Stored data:
☆ ☆ ☆ ☆ ☆ ☆ ☆
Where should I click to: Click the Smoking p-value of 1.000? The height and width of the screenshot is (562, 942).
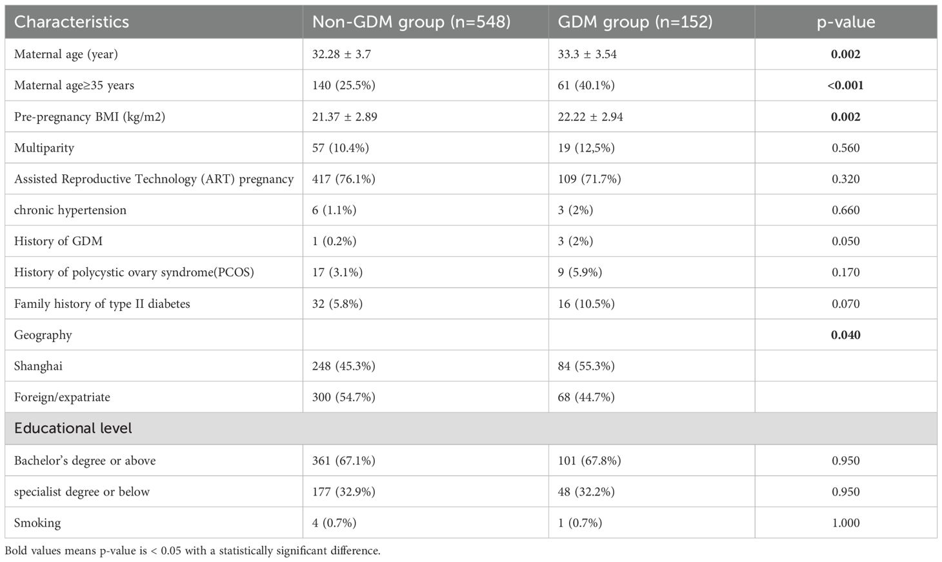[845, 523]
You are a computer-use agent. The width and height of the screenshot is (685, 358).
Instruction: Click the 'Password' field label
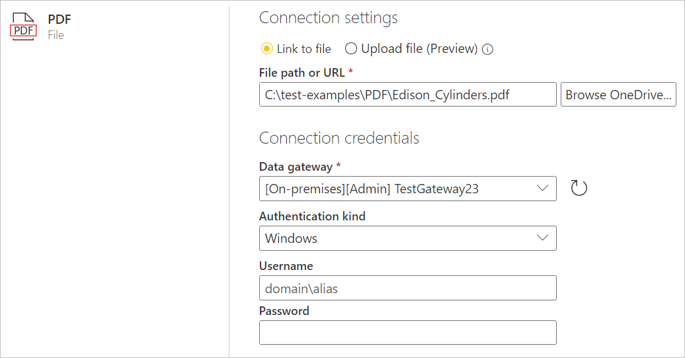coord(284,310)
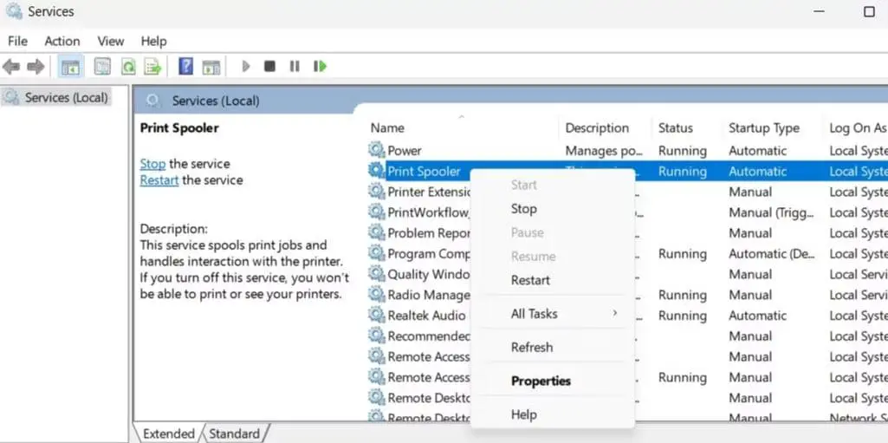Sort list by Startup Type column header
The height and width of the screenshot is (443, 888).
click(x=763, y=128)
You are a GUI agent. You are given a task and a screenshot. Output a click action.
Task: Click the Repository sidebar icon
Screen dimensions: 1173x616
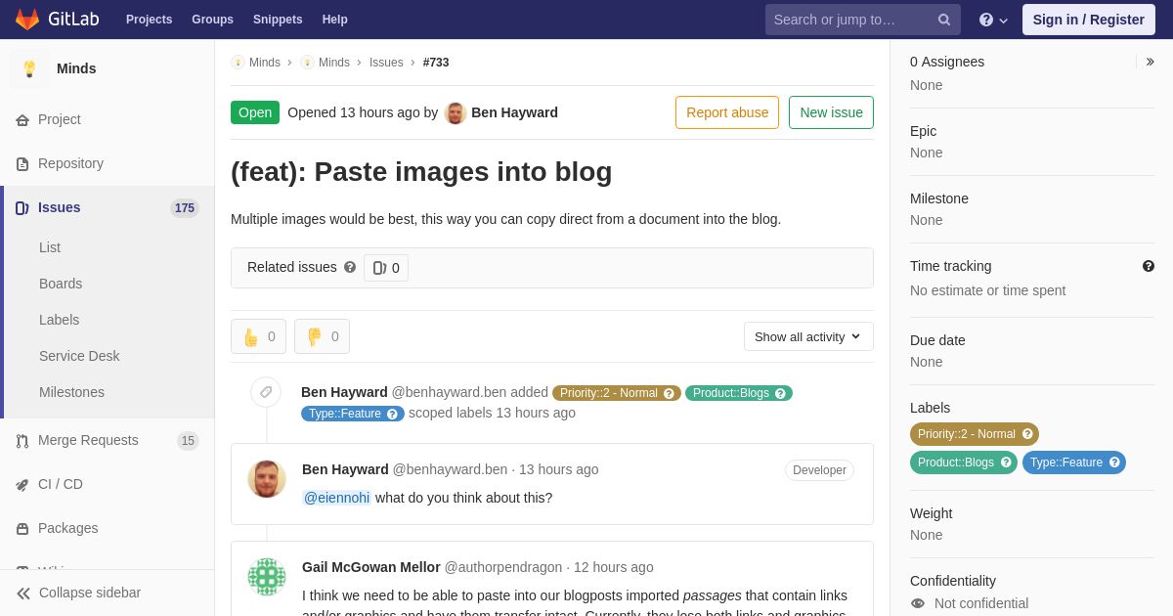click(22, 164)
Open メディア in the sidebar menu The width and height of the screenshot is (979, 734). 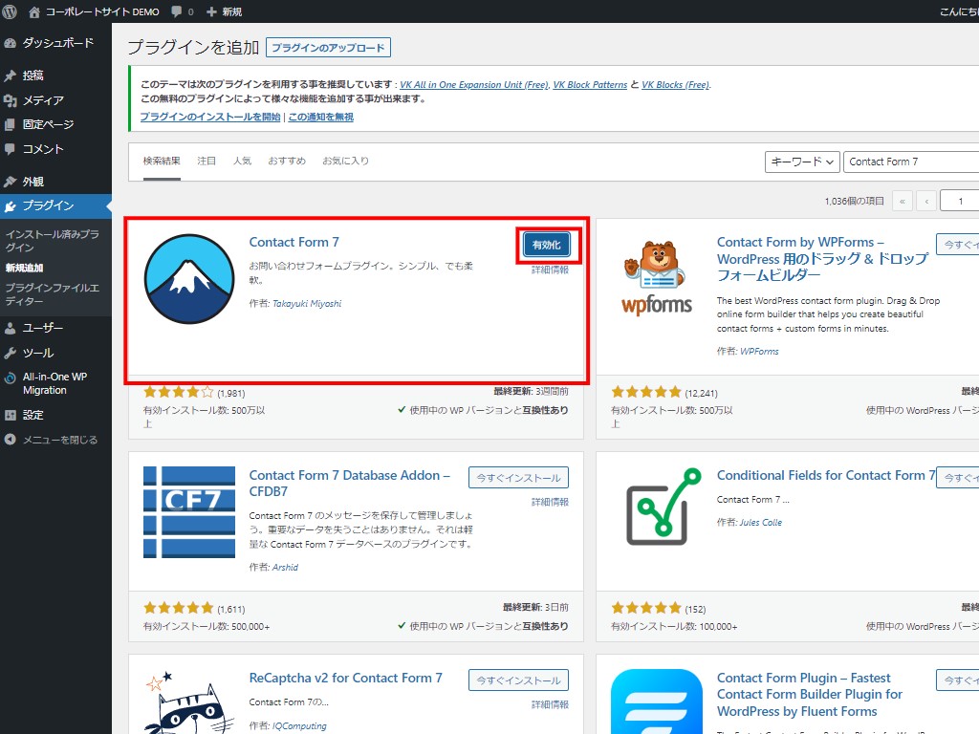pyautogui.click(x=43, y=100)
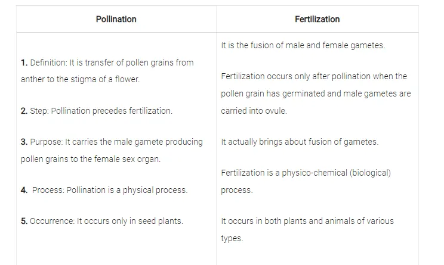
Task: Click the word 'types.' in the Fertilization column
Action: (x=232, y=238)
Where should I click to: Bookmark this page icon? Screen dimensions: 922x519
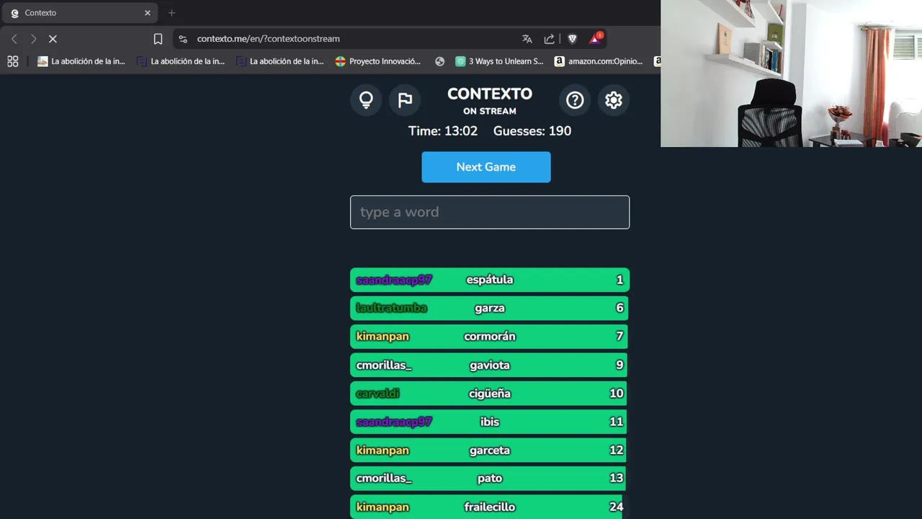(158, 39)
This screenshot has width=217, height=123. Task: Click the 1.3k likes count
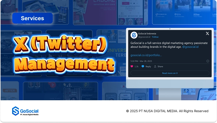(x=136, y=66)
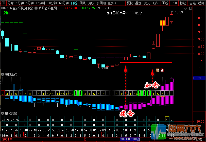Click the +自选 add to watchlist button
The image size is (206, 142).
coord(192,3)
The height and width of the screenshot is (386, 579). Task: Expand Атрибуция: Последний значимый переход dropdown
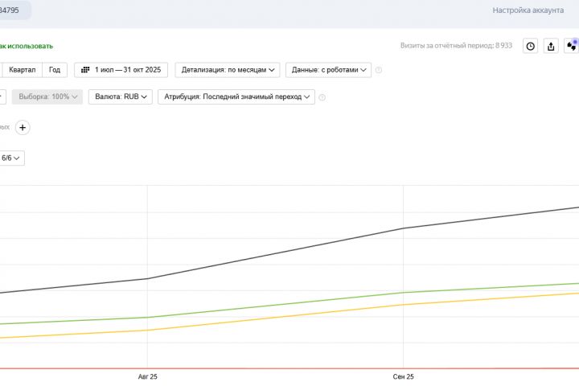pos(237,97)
☆ ☆ ☆ ☆ ☆ ☆ ☆
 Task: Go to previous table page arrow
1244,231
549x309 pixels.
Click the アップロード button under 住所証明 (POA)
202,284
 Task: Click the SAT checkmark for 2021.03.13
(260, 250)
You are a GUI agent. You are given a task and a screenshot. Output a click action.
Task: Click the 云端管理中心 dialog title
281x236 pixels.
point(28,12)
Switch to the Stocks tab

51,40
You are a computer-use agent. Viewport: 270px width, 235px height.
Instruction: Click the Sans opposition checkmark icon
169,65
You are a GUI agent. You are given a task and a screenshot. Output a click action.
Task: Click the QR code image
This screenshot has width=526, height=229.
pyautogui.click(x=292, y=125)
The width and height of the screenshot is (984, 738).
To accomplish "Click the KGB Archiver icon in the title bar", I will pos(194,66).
☆ ☆ ☆ ☆ ☆ ☆ ☆
*EXERCISE:* Output should consist of the lines above from the one with "Where should I click to: Click" down to the one with "You are a computer-use agent. The", exact and without pictures.

*RESPONSE BELOW:*
Where should I click to: Click the Smoking p-value of 1.000? The height and width of the screenshot is (562, 942).
[845, 523]
You are a computer-use agent. The width and height of the screenshot is (685, 358).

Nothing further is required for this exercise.